Dans les années 1980, un fait divers défraya les médias new-yorkais. Trois frères, triplets identiques, séparés à la naissance et adoptés, s’étaient retrouvés par hasard. Exultant d’euphorie, ils affirmaient la prévalence du biologique sur le social comme un miracle de la nature.

Présenté au cinéma du Parc récemment, un documentaire, The Identical Strangers de Tim Wandle, en 2018, porta un regard neuf sur cette affaire : ces triplets avaient été placés dans des familles et étudiés comme des rats de laboratoire par des scientifiques. Leurs différences étaient finalement apparues, les triplets avaient dû admettre leurs troubles psychiatriques, et l’un d’eux avait fini par se suicider. Les deux autres s’étaient alors perdus de vue à nouveau.

three_identical_strangers

4321 ne fait pas référence à ces destins reliés, pas plus que le film de Lidl, qui circule aussi en anglais sous le titre In the Land of Strangeness ; mais il va à l’encontre de ce qui séduisit tant d’Américains, la magie d’un phénomène naturel. Pour Auster, l’imaginaire prouve logiquement qu’aucun destin n’est écrit d’avance, ni extraordinaire. Quels que soient les événements politiques et l’environnement, les gènes et les parents, à partir de données individuelles simples, tout se complique dans le temps, et les avatars de chacun.e se multiplient : disparaît non pas la liberté, mais un nombre infini des vies possibles.

Le documentaire de Lidl aide à traverser l’énorme 4321. Et il fait plus.

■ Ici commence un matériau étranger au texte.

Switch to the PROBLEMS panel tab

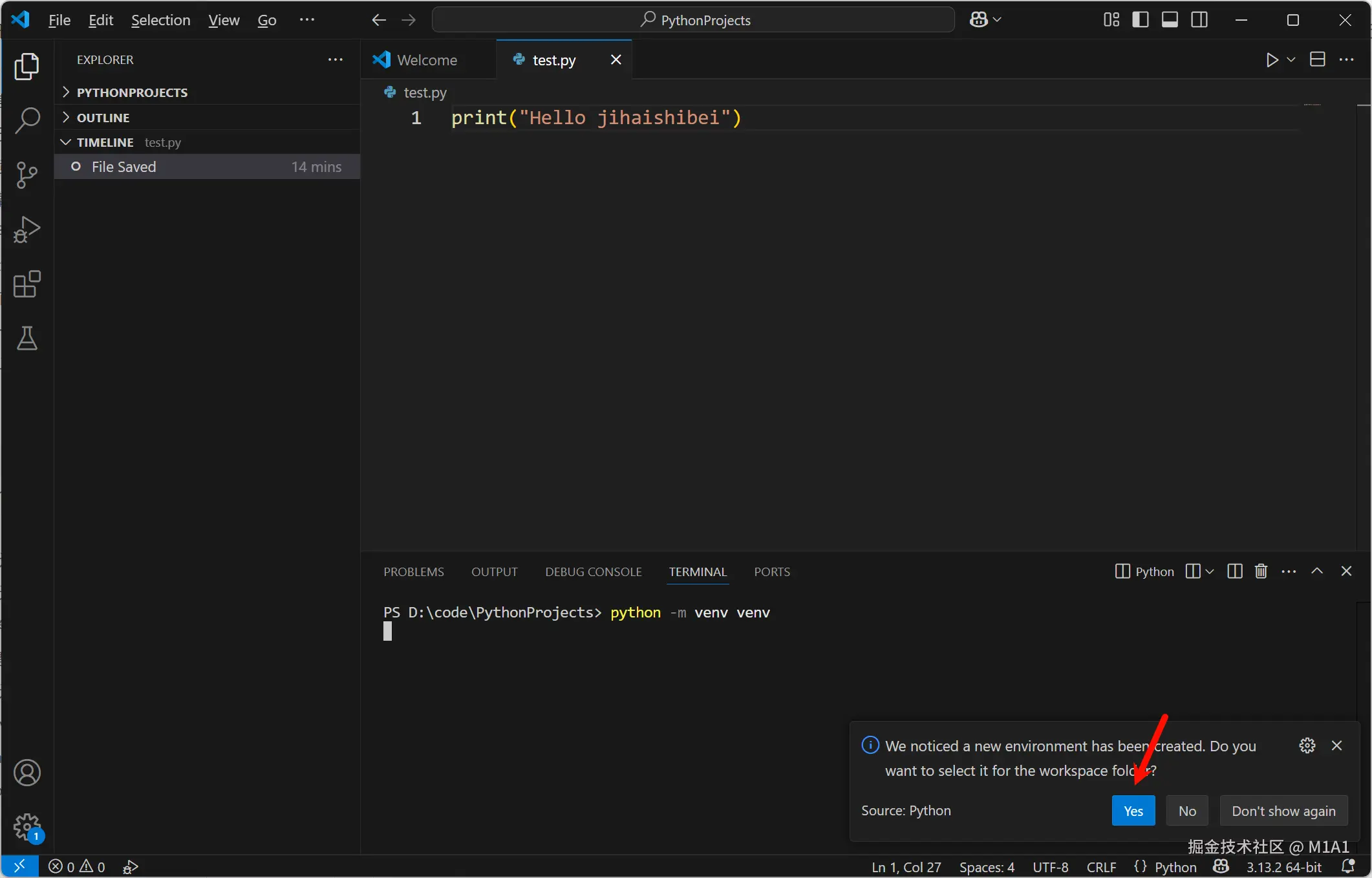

Non seulement il renvoie la psychologie, sans l’invalider, dans un jeu de miroirs en point de fuite, mais il revient sur ce que Auster identifie comme deux traumas irrésolus, expliquant la culture de l’oubli en Amérique : le génocide autochtone et l’esclavage. Ces yeux aveugles du roman sont identifiés comme les clés de Was Wäre WennWhat if. Et si…? On ne sait pas. Mais c’est pourquoi on peut dire Il était une fois.